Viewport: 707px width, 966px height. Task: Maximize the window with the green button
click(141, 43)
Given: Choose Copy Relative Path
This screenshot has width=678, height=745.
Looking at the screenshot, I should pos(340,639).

════════════════════

(YOUR TASK)
Repeat the material above in full. Match it exactly.

(RESPONSE TO THIS EXERCISE)
Viewport: 707px width, 966px height. Task: Maximize the window with the green button
click(141, 43)
Given: Choose Copy Relative Path
This screenshot has width=678, height=745.
Looking at the screenshot, I should pos(340,639).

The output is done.